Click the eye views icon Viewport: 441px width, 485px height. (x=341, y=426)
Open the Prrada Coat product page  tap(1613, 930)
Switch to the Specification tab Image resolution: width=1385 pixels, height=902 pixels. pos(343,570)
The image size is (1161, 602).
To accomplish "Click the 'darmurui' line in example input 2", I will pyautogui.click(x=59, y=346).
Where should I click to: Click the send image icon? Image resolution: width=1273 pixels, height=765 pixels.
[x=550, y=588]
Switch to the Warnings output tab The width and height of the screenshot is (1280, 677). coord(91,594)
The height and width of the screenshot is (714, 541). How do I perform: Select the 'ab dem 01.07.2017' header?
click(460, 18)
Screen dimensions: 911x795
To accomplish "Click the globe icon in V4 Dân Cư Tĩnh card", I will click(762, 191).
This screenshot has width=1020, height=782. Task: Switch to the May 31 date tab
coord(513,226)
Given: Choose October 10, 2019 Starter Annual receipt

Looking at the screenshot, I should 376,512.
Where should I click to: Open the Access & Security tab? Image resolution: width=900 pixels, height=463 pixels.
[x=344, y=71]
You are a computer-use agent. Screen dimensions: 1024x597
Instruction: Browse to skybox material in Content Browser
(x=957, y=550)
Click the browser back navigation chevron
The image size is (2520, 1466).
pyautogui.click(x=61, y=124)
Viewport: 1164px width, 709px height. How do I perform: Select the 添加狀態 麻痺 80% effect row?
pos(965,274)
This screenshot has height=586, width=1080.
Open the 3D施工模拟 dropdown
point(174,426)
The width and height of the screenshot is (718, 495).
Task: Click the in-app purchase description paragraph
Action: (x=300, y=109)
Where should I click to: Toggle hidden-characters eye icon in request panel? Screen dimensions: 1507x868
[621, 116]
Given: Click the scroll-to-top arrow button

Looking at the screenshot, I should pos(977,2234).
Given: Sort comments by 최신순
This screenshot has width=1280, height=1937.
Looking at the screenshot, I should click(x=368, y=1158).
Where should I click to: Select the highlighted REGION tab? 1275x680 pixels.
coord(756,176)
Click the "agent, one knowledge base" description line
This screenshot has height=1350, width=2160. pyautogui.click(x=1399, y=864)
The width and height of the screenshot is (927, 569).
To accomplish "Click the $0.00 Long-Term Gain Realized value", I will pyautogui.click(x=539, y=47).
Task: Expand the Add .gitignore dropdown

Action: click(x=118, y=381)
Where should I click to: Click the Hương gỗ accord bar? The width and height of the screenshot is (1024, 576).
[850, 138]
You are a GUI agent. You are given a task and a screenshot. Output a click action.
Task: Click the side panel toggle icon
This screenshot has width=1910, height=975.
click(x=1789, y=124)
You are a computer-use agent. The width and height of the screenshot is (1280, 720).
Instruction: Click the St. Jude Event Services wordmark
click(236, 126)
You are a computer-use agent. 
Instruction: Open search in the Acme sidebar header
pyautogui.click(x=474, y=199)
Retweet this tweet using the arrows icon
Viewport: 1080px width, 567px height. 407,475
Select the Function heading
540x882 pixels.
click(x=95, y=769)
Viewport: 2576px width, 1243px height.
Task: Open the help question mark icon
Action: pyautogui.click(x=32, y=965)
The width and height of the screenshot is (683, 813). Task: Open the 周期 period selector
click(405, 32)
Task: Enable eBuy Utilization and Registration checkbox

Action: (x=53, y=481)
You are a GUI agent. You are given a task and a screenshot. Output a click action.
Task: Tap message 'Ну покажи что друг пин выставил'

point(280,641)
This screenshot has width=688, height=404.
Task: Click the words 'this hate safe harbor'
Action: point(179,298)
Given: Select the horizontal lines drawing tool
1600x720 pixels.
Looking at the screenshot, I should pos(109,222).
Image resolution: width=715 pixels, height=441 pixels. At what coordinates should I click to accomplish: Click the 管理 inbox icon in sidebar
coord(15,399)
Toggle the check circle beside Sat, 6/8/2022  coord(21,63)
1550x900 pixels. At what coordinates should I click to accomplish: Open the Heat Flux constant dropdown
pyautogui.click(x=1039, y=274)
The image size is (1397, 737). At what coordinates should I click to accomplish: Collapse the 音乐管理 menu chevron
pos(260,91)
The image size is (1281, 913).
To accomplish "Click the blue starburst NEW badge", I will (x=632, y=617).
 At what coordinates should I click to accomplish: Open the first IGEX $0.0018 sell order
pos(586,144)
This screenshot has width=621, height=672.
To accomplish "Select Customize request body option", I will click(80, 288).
- - -
**TASK ITEM**. Everything in the records should be written out again exactly.

**EXERCISE SOLUTION**.
Click the eye views icon Viewport: 441px width, 485px height. (x=341, y=426)
Open the Prrada Coat product page  tap(1613, 930)
Switch to the Specification tab Image resolution: width=1385 pixels, height=902 pixels. pos(343,570)
The image size is (1161, 602).
To accomplish "Click the 'darmurui' line in example input 2", I will pyautogui.click(x=59, y=346).
Where should I click to: Click the send image icon? Image resolution: width=1273 pixels, height=765 pixels.
[x=550, y=588]
Switch to the Warnings output tab The width and height of the screenshot is (1280, 677). coord(91,594)
The height and width of the screenshot is (714, 541). How do I perform: Select the 'ab dem 01.07.2017' header?
click(460, 18)
Screen dimensions: 911x795
To accomplish "Click the globe icon in V4 Dân Cư Tĩnh card", I will click(762, 191).
This screenshot has width=1020, height=782. Task: Switch to the May 31 date tab
coord(513,226)
Given: Choose October 10, 2019 Starter Annual receipt

Looking at the screenshot, I should 376,512.
Where should I click to: Open the Access & Security tab? Image resolution: width=900 pixels, height=463 pixels.
[x=344, y=71]
You are a computer-use agent. Screen dimensions: 1024x597
Instruction: Browse to skybox material in Content Browser
(x=957, y=550)
Click the browser back navigation chevron
The image size is (2520, 1466).
pyautogui.click(x=61, y=124)
Viewport: 1164px width, 709px height. How do I perform: Select the 添加狀態 麻痺 80% effect row?
pos(965,274)
This screenshot has height=586, width=1080.
Open the 3D施工模拟 dropdown
point(174,426)
The width and height of the screenshot is (718, 495).
Task: Click the in-app purchase description paragraph
Action: (x=300, y=109)
Where should I click to: Toggle hidden-characters eye icon in request panel? Screen dimensions: 1507x868
[621, 116]
Given: Click the scroll-to-top arrow button

Looking at the screenshot, I should pos(977,2234).
Given: Sort comments by 최신순
This screenshot has width=1280, height=1937.
Looking at the screenshot, I should click(x=368, y=1158).
Where should I click to: Select the highlighted REGION tab? 1275x680 pixels.
coord(756,176)
Click the "agent, one knowledge base" description line
This screenshot has height=1350, width=2160. pyautogui.click(x=1399, y=864)
The width and height of the screenshot is (927, 569).
To accomplish "Click the $0.00 Long-Term Gain Realized value", I will pyautogui.click(x=539, y=47).
Task: Expand the Add .gitignore dropdown

Action: click(x=118, y=381)
Where should I click to: Click the Hương gỗ accord bar? The width and height of the screenshot is (1024, 576).
[850, 138]
You are a GUI agent. You are given a task and a screenshot. Output a click action.
Task: Click the side panel toggle icon
This screenshot has width=1910, height=975.
click(x=1789, y=124)
You are a computer-use agent. The width and height of the screenshot is (1280, 720).
Instruction: Click the St. Jude Event Services wordmark
click(236, 126)
You are a computer-use agent. 
Instruction: Open search in the Acme sidebar header
pyautogui.click(x=474, y=199)
Retweet this tweet using the arrows icon
Viewport: 1080px width, 567px height. 407,475
Select the Function heading
540x882 pixels.
click(x=95, y=769)
Viewport: 2576px width, 1243px height.
Task: Open the help question mark icon
Action: pyautogui.click(x=32, y=965)
The width and height of the screenshot is (683, 813). Task: Open the 周期 period selector
click(405, 32)
Task: Enable eBuy Utilization and Registration checkbox

Action: (x=53, y=481)
You are a GUI agent. You are given a task and a screenshot. Output a click action.
Task: Tap message 'Ну покажи что друг пин выставил'

point(280,641)
This screenshot has width=688, height=404.
Task: Click the words 'this hate safe harbor'
Action: point(179,298)
Given: Select the horizontal lines drawing tool
1600x720 pixels.
Looking at the screenshot, I should pos(109,222).
Image resolution: width=715 pixels, height=441 pixels. At what coordinates should I click to accomplish: Click the 管理 inbox icon in sidebar
coord(15,399)
Toggle the check circle beside Sat, 6/8/2022  coord(21,63)
1550x900 pixels. At what coordinates should I click to accomplish: Open the Heat Flux constant dropdown
pyautogui.click(x=1039, y=274)
The image size is (1397, 737). At what coordinates should I click to accomplish: Collapse the 音乐管理 menu chevron
pos(260,91)
The image size is (1281, 913).
To accomplish "Click the blue starburst NEW badge", I will (x=632, y=617).
 At what coordinates should I click to accomplish: Open the first IGEX $0.0018 sell order
pos(586,144)
This screenshot has width=621, height=672.
To accomplish "Select Customize request body option", I will click(80, 288).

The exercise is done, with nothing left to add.